Techniques
Sample rules
AWS SSM Session Manager Child Process Execution
- source: elastic
- technicques:
- T1059
- T1651
Description
Identifies process start events where the parent process is the AWS Systems Manager (SSM) Session Manager worker. Session Manager provides interactive shell access to EC2 instances and hybrid nodes without bastion hosts or open inbound ports. Adversaries abuse it for remote execution and lateral movement using legitimate AWS credentials and IAM permissions. This rule surfaces endpoint execution occurring under that worker for visibility and hunting.

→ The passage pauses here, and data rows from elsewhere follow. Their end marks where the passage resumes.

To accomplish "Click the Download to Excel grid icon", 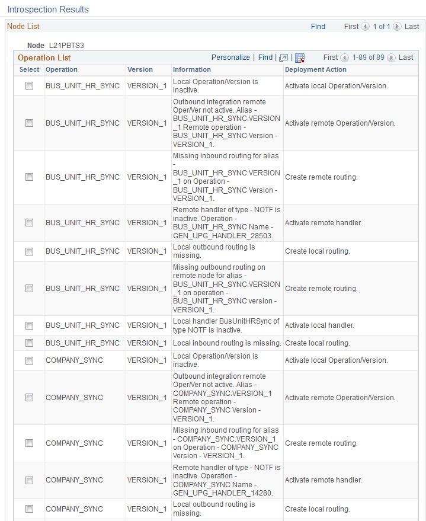I will tap(300, 58).
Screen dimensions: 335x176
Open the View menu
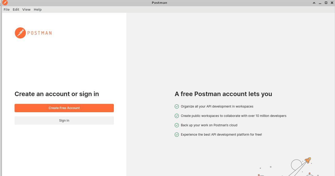(x=26, y=9)
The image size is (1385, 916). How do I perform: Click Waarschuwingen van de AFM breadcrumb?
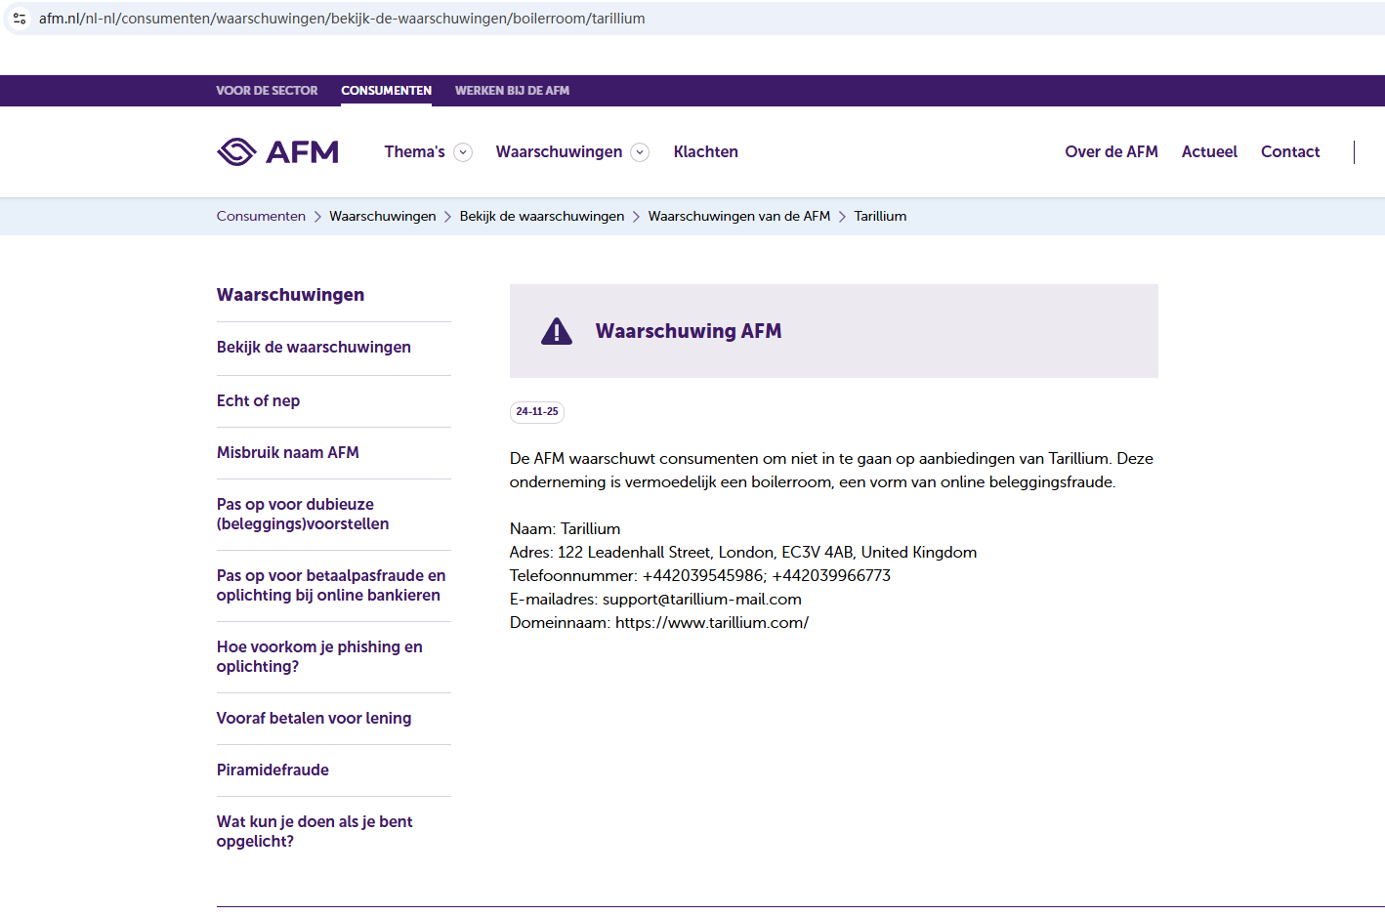pyautogui.click(x=738, y=216)
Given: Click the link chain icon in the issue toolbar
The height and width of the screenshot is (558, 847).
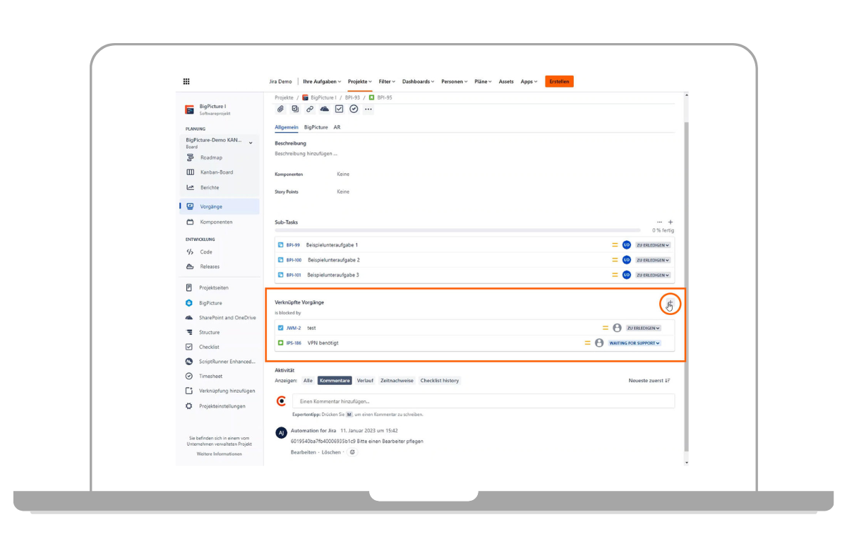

Expect noise from authorized administrative sessions.
Detection logic
event.category: "process" and event.action : ("exec" or "exec_event" or "start" or "ProcessRollup2" or "executed" or "process_started") and
(
process.parent.name:("ssm-session-worker.exe" or "ssm-session-worker" or "ssm-document-worker.exe" or "ssm-document-worker") or
(process.name : "powershell.exe" and process.args : *awsrunPowerShellScript*) or
(process.name : ("dash" or "sh" or "bash") and process.args : *awsrunShellScript*) or
(process.parent.name : "powershell.exe" and process.parent.args : *awsrunPowerShellScript*) or
(process.parent.name : ("dash" or "sh" or "bash") and process.parent.args : *awsrunShellScript*)
) and
process.command_line:* and
not (process.name : "powershell.exe" and process.args :("$str.Substring($str.length" or *Convert-GuidToCompressedGuid* or get-wmiobject* or $wmi_proc* or *win32_quickfixengineering*)) and
not process.executable : ("/usr/bin/lscpu" or "/usr/bin/snap" or "/usr/bin/rpm" or "/usr/bin/dpkg-query" or /snap/snapd/*/usr/bin/snap or "/usr/bin/id" or "C:\\Program Files\\Amazon\\SSM\\Plugins\\SessionManagerShell\\winpty-agent.exe")